Le projet de l’auteur
Liberté est un poème engagé, une « arme » dans le combat que mène le poète: Utiliser le pouvoir des mots pour reconquérir la liberté d’expression, diffuser partout et à tous un message d’espoir et appeler à la résistance. Le poème est un succès, « partout il réveille les énergies »(cf. Louis Parrot) et des milliers d’exemplaires seront même parachutés dans toute la France par la Royal Air Force.
Au-delà du contexte historique du poème, Liberté est un message d’espoir universel, qui célèbre la dignité de l’Homme et sa capacité à résister et vaincre la tyrannie.
Prolongements
poème-objet, une version peinte de ce poème : Fernand Léger
L’auteur : Fernand Léger (1881 – 1955), est un peintre français, mais aussi décorateur, sculpteur, dessinateur, illustrateur, céramiste. Il est l’un des premier à faire du cubisme (=art dans lequel les sujets sont représentés sous des formes géométriques.). Les œuvres de Fernand Léger – le fils d’un marchand de bétail – devaient être accessibles à tous, mais en particulier aux ouvriers qui n’avaient normalement pas accès au monde de l’art. Une grande partie de ses œuvres réalisées autour de la Seconde Guerre mondiale témoignent d’ailleurs d’un engagement social et d’un esprit solidaire.

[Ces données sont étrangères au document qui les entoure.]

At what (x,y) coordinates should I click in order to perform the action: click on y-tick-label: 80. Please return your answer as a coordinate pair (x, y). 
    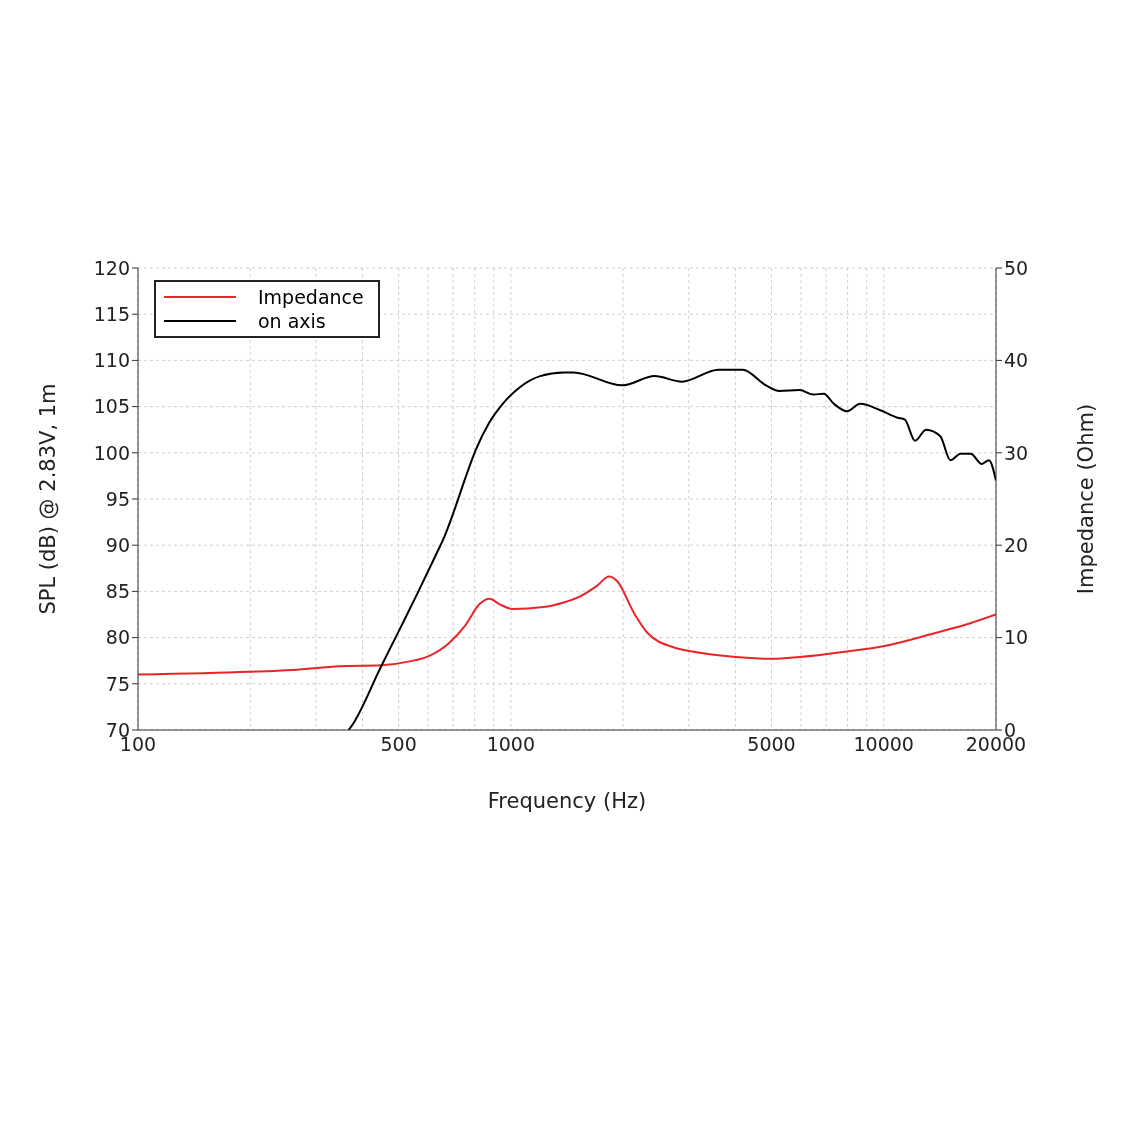
    Looking at the image, I should click on (118, 638).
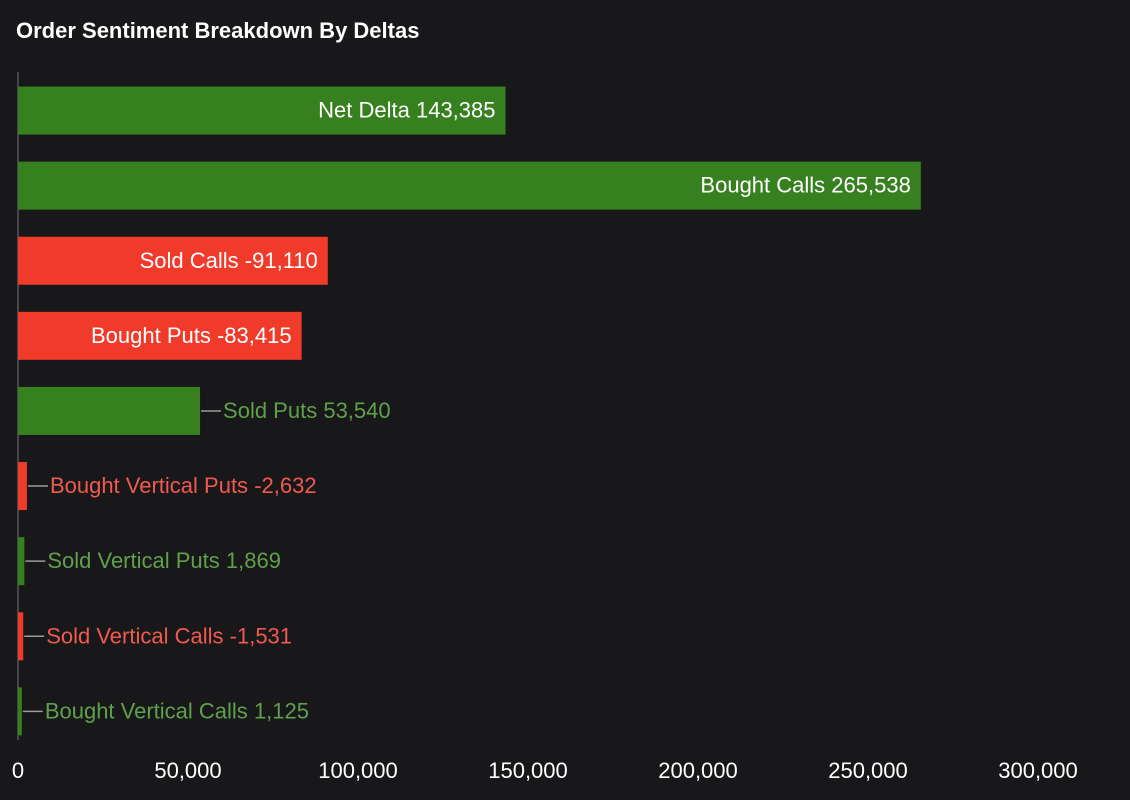 The width and height of the screenshot is (1130, 800). Describe the element at coordinates (868, 770) in the screenshot. I see `x-tick-label: 250,000` at that location.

L’œuvre : Il s’agit d’un livre accordéon formé de 3 feuilles montées et pliées au format 31,8 x 16,4 cm et constituant le premier tirage de ce poème-objet composé en 1953 par Fernand Léger sur le poème Liberté de son ami Paul Eluard. Les couleurs choisies ne sont pas nombreuses. Les couleurs chaudes jaune et rouge évoquent la guerre (sang, perte). Les couleurs froides bleu et vert évoquent également deux notions : la tristesse due à la guerre et l’espoir du renouveau. Sur la première bande est écrit le nom de l’auteur. Sur la deuxième bande, on remarque le portrait d’Eluard dans une posture pensive, encadré du titre du poème, avec sur son doigt le mot « j’écris ». Les troisième et quatrième bandes sont consacrées à l’impression du poème ; les cinquième et sixième bandes reprennent le titre du poème accompagné du nom du peintre. Ce poème objet se caractérise par un chahut visuel ; la couleur, séparée du dessin, semble s’amuser avec le texte et célébrer un événement. Le livre en accordéon ressemble quelque peu à un dépliant qui serait distribué en faveur de la liberté. F. Léger manifeste sa liberté artistique qui fait écho au titre du poème.